From Butterflies to Battleships draws from the Bruce Museum Photography Collection to present a selection of work by four singular American photographers: Margaret Bourke-White, Carl Mydans, Patrick Nagatani, and Brett Weston. The exhibition showcases the diversity of artistic and documentary approaches taken by photographers in the 20th century and demonstrate how they expanded on earlier experiments in portraiture, scientific record, and photomontage.
Although renowned for her breathtaking photo essays for Fortune and LIFE magazines, in which she captured the glories of the industrial age, Margaret Bourke-White (1904-1971) had a lifelong interest in the natural world. Selected for this exhibition is a collection of small insect portraits made in the 1930s in which butterflies, moths, and praying mantises are hazily depicted in various stages of metamorphosis. A far cry from the epic scale of her images like that of the construction of Montana’s Fort Peck Dam, these photographs show a surprisingly intimate and experimental side of Bourke-White’s oeuvre.
First trained as a reporter, acclaimed photojournalist Carl Mydans (1906-2004) captured landmark events in the United States, Europe, and Asia over the course of 36 years as a staff photographer for LIFE magazine. There he skillfully honed what would become his trademark, the ability to capture the enormous gravity of an event with a single image. The exhibition includes two iconic photographs taken in 1945 while on assignment during World War II with General Douglas MacArthur and his regiment.
By the time photographer Patrick Nagatani (1945-2017) moved from California to New Mexico in 1987, he had already demonstrated a remarkable talent for a clever layering of imagery to construct surreal photographic satires. He found an ideal subject for his particular brand of politicized artistic intervention in the discordant southwest landscape, where Native American ancestral grounds rest alongside nuclear weapons test sites. On view in the exhibition are a number of works from the resulting series, Nuclear Enchantment (1989-1993), in which Nagatani makes a powerful statement about the environmental and spiritual consequences of nuclear technology.

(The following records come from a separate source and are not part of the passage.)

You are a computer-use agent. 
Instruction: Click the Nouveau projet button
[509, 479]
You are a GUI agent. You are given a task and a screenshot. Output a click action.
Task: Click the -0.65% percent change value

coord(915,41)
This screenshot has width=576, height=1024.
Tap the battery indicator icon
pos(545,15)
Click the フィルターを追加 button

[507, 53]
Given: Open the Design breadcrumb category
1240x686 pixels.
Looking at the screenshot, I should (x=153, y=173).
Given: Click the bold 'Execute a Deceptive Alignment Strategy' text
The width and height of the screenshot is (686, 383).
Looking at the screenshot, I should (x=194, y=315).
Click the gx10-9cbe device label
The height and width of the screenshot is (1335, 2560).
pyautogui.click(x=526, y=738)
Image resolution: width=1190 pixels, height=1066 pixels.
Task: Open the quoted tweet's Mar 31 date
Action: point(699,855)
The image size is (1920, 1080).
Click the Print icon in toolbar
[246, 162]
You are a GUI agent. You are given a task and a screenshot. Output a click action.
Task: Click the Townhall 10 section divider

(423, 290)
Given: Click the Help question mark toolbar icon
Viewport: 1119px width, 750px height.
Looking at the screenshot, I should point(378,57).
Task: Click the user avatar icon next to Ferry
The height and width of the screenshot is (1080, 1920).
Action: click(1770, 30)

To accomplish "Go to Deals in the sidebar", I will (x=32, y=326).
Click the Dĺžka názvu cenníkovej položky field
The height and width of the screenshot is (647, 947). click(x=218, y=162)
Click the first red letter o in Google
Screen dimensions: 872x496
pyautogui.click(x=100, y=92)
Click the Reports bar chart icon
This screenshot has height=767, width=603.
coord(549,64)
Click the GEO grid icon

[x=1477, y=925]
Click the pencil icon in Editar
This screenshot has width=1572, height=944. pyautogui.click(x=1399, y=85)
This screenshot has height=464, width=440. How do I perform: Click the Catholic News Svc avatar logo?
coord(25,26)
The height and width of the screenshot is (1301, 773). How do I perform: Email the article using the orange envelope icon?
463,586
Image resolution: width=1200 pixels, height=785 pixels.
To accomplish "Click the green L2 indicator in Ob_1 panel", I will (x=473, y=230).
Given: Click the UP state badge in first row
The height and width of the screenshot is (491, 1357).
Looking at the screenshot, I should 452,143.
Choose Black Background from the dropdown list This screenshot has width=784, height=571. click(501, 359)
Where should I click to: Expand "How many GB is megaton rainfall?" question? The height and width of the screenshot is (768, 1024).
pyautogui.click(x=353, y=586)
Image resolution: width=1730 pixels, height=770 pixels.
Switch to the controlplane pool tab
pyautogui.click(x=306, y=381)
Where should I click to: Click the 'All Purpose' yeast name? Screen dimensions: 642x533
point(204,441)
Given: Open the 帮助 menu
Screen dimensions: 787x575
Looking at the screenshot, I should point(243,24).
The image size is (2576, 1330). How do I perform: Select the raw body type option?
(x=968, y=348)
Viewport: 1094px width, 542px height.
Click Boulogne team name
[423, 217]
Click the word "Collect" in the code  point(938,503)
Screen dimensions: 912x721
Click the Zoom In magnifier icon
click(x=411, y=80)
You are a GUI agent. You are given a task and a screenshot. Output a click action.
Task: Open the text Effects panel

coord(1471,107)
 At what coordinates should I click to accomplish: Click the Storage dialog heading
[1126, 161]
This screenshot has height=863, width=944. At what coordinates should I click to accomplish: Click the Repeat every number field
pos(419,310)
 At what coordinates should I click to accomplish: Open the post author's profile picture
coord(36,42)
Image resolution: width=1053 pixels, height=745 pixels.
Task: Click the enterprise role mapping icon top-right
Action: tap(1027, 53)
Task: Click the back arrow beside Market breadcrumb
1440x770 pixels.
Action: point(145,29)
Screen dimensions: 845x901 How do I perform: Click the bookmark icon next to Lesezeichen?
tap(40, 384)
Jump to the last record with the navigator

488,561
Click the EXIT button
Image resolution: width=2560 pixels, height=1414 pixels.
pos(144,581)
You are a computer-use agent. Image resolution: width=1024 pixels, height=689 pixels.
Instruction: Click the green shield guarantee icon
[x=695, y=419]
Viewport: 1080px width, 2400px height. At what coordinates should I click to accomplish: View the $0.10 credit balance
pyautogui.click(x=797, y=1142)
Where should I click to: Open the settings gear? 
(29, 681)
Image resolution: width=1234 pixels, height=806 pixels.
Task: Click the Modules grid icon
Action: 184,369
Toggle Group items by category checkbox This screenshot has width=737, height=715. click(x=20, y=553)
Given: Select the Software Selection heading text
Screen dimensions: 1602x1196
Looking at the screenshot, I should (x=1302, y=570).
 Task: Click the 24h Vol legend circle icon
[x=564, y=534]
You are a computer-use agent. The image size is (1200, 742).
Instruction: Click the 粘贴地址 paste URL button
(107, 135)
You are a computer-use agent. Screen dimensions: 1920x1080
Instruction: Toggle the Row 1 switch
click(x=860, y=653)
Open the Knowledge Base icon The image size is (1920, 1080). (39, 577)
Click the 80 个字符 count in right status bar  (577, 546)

The son of the pioneering photographer Edward Weston, Brett Weston (1911-1993) began taking pictures as a teenager while living in Mexico with his father. The young Weston displayed an extraordinary eye for subject and form from the start. Over time, Brett would reach beyond the modernist aesthetic championed by his father, to the brink of abstraction, as shown in a series of stunning photographs taken around 1970, in which natural elements such as sand, trees, and water are transformed into expressionistic compositions.
According to the show’s curator, Stephanie Guyet, Zvi Grunberg Resident Fellow 2018-19: “It’s been fascinating to spend the past nine months working at a Museum that functions as a space for both scientific and aesthetic inquiry. This is a first for me, having worked previously at museums and galleries that are exclusively dedicated to fine art. I wanted therefore to develop an exhibition that would reflect the multifaceted, idiosyncratic, and extremely generative space of the Museum itself. Given that the Bruce has a wide and varied photography collection, and that photography lies at the intersection of art and science, this seemed like the perfect subject to explore. I hope that Museum visitors will be as excited and inspired as I am by the beautiful and provocative work on view.”